Removing bullet points form regex

jheilmann · October 17, 2024, 4:27pm

I often copy large blocks of text from pdfs and remove the pesky new line breaks in paragraphs using

{=replaceregex({clipboard}, "\r\n", " ", "sg")}

but sometimes I copy lists and I don't know how to easily remove the bullet points.

example text:

paragraph text
• major list item
o minor list item

ideally the snippet would replace all • and o characters with a new line break

Gaurang_Tandon · October 18, 2024, 6:15am

Hey @jheilmann , you can nest the replace calls like so:

{example_text="paragraph text
• major list item
• major list item 2
o minor list item 1
o minor list item 2"}
{=replaceregex(replaceregex(replaceregex(example_text, "\r\n", " ", "sg"), "\s*•\s*", "\n", "g"), "\s*o\b", "\n", "g")}

I used the regex \s*•\s* to also delete (unlimited) whitespace characters (\s) before and after the bullet.

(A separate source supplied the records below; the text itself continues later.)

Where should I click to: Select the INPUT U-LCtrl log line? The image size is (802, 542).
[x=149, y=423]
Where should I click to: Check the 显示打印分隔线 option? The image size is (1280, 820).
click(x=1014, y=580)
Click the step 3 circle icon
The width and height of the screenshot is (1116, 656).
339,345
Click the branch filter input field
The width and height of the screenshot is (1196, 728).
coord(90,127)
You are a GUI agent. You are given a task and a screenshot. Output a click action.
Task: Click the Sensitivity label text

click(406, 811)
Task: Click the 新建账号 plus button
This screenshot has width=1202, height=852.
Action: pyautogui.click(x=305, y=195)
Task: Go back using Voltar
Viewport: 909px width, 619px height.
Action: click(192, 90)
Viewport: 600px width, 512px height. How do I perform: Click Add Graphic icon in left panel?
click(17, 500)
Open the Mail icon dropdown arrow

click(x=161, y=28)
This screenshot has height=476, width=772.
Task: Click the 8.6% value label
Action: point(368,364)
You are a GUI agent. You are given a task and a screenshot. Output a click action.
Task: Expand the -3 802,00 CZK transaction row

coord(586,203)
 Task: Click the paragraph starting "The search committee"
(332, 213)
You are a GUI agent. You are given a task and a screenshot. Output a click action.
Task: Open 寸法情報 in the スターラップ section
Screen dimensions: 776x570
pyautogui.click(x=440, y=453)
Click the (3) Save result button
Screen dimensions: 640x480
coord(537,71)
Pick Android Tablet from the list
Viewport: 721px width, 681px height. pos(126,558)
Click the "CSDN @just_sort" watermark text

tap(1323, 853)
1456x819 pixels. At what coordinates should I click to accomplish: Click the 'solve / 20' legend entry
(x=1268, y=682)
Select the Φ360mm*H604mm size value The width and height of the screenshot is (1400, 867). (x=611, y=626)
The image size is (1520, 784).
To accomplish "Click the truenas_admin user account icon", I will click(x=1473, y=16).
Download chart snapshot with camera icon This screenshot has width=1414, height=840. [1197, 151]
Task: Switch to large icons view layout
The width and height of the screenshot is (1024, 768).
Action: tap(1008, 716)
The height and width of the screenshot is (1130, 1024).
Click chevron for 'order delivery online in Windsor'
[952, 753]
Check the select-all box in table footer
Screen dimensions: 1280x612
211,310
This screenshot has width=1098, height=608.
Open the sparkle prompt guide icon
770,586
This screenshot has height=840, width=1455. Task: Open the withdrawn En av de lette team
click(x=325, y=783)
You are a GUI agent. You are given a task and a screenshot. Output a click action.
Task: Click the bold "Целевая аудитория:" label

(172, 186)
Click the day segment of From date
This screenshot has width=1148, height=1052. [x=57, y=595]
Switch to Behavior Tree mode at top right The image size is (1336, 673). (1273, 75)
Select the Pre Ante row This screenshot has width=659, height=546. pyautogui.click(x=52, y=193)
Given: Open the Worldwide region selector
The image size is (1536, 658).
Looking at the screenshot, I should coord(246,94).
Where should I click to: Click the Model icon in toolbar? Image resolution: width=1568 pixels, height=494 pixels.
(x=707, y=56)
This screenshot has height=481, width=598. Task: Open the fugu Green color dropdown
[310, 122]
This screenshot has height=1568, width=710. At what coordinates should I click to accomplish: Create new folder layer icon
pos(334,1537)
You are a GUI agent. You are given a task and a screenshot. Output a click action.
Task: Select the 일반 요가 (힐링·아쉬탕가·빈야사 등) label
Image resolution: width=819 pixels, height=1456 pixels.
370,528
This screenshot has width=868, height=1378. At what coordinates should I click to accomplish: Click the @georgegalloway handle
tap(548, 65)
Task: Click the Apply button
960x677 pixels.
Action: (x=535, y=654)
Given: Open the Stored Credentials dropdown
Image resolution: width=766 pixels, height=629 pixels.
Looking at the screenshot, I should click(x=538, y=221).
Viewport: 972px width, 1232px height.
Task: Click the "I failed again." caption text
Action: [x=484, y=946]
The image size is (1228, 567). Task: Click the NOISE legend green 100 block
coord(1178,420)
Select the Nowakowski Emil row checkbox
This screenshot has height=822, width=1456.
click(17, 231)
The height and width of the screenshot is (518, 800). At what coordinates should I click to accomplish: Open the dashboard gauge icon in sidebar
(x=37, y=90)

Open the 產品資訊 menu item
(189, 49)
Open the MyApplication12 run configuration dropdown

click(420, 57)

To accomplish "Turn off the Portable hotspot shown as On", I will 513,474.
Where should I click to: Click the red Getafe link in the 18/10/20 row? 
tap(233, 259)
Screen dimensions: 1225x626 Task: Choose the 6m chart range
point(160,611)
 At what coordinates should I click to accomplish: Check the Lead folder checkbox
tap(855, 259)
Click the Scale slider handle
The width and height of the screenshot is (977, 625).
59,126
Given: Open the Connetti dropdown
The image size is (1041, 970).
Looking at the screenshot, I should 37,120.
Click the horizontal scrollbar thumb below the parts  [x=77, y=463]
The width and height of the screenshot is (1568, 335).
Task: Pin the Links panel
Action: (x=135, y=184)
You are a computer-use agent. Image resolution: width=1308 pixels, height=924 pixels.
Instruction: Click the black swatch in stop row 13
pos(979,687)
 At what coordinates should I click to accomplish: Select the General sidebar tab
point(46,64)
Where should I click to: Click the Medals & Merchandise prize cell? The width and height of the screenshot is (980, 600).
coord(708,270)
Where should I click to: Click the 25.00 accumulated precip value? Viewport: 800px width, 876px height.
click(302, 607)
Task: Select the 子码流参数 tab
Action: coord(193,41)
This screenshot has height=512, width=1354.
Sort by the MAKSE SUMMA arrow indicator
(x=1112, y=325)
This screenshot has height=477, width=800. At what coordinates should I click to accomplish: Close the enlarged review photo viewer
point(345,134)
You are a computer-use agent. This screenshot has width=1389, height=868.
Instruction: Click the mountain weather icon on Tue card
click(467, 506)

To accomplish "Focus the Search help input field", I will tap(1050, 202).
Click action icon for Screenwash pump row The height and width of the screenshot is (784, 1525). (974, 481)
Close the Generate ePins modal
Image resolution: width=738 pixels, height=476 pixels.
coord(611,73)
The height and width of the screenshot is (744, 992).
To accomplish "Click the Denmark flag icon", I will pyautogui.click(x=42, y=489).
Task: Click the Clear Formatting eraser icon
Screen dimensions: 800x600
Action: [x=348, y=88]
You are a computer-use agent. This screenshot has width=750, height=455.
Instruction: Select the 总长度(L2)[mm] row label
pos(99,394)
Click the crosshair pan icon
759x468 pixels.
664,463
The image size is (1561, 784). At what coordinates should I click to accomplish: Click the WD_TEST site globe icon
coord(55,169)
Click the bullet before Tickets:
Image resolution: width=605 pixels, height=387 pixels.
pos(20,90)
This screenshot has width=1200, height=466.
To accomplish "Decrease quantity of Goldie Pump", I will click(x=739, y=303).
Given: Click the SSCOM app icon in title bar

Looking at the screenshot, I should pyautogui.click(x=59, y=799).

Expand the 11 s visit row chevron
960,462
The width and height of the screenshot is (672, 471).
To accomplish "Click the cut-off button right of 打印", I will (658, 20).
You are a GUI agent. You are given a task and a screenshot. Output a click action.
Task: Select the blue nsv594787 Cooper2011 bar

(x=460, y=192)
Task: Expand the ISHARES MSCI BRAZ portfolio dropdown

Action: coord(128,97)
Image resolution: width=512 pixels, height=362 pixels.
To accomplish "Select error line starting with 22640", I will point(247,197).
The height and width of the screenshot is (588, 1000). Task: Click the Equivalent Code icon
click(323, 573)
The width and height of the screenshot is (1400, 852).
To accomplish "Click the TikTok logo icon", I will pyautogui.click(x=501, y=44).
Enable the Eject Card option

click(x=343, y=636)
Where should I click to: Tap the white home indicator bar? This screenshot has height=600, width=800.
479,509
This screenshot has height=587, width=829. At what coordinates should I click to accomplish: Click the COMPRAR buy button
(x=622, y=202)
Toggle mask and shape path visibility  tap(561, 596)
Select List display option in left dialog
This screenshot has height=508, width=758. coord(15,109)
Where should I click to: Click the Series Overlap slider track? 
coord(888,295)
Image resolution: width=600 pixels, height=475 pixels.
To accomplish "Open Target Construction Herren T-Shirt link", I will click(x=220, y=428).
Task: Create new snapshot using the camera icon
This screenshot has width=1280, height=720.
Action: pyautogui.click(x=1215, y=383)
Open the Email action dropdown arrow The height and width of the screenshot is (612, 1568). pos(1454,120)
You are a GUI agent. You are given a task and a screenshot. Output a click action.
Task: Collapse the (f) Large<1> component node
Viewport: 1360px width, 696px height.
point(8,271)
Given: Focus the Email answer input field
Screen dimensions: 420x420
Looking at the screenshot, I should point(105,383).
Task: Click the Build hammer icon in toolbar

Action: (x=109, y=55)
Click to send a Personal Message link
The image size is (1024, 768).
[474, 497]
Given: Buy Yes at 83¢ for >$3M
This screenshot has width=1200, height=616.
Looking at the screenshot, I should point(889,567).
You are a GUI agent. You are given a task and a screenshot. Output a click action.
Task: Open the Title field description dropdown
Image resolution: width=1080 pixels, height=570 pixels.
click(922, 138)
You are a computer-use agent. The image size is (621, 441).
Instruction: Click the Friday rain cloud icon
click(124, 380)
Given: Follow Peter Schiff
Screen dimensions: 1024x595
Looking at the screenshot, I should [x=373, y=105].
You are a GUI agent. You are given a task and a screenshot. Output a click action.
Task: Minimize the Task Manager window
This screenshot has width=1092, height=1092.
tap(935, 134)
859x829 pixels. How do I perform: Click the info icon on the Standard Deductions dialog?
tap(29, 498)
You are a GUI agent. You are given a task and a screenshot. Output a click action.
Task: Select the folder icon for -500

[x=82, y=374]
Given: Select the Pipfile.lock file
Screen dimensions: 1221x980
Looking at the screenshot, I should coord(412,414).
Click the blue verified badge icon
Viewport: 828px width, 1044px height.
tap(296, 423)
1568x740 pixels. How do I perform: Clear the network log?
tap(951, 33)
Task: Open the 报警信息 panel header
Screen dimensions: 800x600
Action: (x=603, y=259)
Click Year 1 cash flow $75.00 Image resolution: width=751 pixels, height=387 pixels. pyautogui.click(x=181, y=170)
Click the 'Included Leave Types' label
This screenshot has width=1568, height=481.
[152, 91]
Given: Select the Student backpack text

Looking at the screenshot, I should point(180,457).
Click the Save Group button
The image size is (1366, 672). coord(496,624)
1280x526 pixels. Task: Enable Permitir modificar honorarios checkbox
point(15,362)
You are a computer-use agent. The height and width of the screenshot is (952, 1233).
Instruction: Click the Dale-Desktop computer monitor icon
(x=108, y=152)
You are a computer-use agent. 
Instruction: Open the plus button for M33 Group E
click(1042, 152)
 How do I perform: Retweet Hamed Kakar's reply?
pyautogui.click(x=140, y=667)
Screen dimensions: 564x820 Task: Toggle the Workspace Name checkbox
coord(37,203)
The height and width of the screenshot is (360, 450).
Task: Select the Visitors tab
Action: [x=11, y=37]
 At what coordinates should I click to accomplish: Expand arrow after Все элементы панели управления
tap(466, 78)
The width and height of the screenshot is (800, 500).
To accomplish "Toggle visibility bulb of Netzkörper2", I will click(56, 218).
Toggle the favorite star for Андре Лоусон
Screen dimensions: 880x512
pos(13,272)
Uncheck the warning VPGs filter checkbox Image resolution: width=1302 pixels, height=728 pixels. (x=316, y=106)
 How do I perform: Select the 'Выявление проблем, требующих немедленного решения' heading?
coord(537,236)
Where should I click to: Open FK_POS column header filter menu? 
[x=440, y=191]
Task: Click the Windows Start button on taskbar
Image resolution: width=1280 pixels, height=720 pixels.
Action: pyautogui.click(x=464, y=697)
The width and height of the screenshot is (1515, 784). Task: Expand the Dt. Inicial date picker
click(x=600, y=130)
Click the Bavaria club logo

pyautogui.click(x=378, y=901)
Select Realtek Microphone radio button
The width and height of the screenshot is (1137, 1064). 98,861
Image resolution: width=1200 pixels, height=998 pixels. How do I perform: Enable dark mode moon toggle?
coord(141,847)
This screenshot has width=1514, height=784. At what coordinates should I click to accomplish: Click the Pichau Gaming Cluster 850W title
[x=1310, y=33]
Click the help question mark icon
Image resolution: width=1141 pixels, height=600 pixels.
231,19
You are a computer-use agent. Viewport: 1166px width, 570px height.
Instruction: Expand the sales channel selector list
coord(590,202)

In the case of the minor bullet point, I used a word boundary (\b) to avoid matching o inside words.

Let me know if it works for you.

jheilmann · October 18, 2024, 1:33pm

That's awesome, I changed it slightly, because, as is, it caught the o's at the end of words such as "to" and I moved the "\r\n", " ", "sg" to the last position so it would only remove the new lines between bullets

{=replaceregex(replaceregex(replaceregex({clipboard}, "\s*•\s*", "\n", "g"), "\s*\bo\b\s*", "\n", "g"), "\r\n", " ", "sg")}

thanks so much for getting me on the right track!